Please copy out every line from the one containing "Select the DEFAULT" down to the one containing "Click the printer", both included, and output those lines unchanged.

--- BEGIN EXTRACTED DATA ---

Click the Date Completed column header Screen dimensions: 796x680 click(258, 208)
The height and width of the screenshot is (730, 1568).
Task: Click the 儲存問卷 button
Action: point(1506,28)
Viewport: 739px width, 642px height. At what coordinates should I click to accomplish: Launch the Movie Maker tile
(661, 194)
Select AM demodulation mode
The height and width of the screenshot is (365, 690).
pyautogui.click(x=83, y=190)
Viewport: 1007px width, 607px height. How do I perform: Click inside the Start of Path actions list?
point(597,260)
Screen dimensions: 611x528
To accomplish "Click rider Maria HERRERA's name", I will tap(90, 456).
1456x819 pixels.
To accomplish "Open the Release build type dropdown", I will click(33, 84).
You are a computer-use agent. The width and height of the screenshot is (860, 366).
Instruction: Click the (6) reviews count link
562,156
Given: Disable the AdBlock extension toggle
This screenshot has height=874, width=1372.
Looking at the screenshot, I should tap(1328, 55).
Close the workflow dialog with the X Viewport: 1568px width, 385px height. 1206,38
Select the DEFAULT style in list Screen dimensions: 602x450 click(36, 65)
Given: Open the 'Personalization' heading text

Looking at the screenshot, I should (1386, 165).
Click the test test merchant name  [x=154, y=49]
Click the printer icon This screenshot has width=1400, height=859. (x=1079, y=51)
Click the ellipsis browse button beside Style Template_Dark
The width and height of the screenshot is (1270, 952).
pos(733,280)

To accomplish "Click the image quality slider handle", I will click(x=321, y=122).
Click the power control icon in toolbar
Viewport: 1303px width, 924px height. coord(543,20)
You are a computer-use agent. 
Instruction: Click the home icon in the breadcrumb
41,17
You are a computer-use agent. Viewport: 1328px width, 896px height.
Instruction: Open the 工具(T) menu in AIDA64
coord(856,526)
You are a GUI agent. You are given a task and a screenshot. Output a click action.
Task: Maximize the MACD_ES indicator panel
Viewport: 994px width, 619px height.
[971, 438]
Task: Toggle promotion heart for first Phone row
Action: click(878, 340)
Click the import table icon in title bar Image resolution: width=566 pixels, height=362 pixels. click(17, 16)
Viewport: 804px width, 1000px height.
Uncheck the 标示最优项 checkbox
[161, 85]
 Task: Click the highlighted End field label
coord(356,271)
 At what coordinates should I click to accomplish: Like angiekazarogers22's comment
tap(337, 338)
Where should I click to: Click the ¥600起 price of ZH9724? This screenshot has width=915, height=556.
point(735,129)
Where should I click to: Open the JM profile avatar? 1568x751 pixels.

--- END EXTRACTED DATA ---

# [SOLUTION FOR THIS EXERCISE]
Select the DEFAULT style in list Screen dimensions: 602x450 click(36, 65)
Given: Open the 'Personalization' heading text

Looking at the screenshot, I should (1386, 165).
Click the test test merchant name  [x=154, y=49]
Click the printer icon This screenshot has width=1400, height=859. (x=1079, y=51)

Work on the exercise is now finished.